I can't remember exactly if this was already discussed on the forum,
but when taking screenshots be sure to turn off any font smoothing
technologies, like Windows' ClearType, as these can result in
significant degradation of recognition quality. You can check the
effect of font smoothing and understand why it is detrimental for OCR
in Windows Paint with ClearType on when typing say the letter "a" and
zooming the image in (by pressing Ctrl+PgDn)

Warm regards,
Dmitri Silaev
www.CustomOCR.com





On Sat, Aug 20, 2011 at 4:45 PM, Sriranga(78yrsold)

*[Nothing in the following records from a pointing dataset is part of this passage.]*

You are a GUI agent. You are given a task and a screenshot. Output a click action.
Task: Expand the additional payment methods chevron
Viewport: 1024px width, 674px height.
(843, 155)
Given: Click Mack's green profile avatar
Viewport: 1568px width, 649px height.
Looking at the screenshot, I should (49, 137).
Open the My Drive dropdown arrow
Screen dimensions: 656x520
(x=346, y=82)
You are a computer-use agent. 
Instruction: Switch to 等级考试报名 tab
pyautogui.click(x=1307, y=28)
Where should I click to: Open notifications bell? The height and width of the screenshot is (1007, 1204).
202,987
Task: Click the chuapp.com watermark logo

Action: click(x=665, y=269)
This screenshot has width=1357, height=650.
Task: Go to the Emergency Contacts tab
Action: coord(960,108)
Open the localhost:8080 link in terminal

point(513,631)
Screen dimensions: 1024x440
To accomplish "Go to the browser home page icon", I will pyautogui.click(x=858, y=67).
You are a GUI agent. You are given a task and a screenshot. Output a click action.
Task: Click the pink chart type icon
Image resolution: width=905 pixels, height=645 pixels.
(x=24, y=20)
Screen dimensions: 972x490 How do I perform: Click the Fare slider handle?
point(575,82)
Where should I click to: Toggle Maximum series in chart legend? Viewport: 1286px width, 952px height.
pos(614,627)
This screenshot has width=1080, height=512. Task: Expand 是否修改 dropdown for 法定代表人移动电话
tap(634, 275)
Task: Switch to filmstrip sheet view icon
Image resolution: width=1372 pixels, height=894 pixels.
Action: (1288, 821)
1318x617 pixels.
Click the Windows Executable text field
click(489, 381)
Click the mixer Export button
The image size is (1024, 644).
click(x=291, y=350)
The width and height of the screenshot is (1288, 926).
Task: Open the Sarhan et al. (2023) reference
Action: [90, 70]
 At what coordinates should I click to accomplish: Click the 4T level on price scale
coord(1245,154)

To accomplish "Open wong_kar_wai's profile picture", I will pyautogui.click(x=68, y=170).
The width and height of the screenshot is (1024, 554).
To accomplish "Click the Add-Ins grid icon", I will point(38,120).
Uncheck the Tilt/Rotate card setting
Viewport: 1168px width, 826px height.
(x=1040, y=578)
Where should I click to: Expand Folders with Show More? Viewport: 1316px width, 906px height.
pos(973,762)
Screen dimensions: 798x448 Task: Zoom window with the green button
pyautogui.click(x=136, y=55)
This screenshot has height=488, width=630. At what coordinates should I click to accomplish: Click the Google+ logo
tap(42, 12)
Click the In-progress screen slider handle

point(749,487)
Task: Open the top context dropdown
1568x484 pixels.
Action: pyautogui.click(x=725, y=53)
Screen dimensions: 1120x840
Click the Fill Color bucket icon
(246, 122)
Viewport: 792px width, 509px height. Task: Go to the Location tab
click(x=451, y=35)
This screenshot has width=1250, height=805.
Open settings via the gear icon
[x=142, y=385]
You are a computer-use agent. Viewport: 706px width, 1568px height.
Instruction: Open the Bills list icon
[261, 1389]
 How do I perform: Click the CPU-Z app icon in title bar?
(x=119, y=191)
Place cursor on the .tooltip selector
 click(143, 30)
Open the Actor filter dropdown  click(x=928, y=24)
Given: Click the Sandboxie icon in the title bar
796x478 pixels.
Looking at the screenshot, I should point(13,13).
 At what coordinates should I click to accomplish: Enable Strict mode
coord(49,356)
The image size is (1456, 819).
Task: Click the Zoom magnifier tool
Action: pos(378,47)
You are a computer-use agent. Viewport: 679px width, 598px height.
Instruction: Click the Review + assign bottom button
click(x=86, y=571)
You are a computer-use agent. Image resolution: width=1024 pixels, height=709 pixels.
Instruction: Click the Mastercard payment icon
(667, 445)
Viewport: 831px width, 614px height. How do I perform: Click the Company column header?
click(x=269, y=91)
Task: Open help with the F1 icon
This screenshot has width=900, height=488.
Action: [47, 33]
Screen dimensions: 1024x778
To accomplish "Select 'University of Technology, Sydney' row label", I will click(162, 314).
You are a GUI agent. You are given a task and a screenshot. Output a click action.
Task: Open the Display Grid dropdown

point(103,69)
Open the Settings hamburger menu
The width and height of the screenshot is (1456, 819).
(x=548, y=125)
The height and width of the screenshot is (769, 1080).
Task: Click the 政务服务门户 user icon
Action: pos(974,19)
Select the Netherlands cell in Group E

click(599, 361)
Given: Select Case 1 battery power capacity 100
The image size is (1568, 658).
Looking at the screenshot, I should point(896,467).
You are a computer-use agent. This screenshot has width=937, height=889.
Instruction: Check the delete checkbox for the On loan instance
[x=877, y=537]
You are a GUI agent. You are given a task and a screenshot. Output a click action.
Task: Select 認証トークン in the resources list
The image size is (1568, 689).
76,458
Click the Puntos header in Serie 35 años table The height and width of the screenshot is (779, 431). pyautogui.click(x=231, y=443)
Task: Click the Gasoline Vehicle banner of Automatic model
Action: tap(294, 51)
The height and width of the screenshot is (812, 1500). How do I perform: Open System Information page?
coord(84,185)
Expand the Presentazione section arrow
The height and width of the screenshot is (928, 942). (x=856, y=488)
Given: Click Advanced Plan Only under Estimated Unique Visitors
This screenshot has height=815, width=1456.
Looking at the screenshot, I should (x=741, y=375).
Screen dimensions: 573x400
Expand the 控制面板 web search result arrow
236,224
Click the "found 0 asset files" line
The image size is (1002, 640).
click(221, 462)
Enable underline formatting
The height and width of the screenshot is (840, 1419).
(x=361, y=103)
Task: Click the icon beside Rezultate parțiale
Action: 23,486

<[email protected]> wrote:
> Dmitri,
> Thanks for the valuable suggestion
> With regards,
> -sriranga(78yrs)
>
> On Sat, Aug 20, 2011 at 5:49 PM, Dmitri Silaev <[email protected]>
> wrote:
>>
>> As a rule of the thumb, usually one can obtain good recognition
>> results for all standard regular fonts of 11-16pt size, be it a
>> screenshot or a 300 DPI scanned image. Should font size, resolution,
>> etc. differ significantly from these numbers, recognition quality
>> becomes a matter of experimentation.
>>
>> Warm regards,
>> Dmitri Silaev
>> www.CustomOCR.com
>>
>>
>>
>>
>>
>> On Sat, Aug 20, 2011 at 2:14 PM, Sriranga(78yrsold)
>> <[email protected]> wrote:
>> > Dmitri,
>> > really the issue is very complex/complicated to understand by layman
>> > user.
>> > For training purpose in tesseract-ocr, , what is your expertise valuable
>> > guidance to be followed by users - who uses generally depends on scanner
>> > machine and "Print Screen"Key of the computer..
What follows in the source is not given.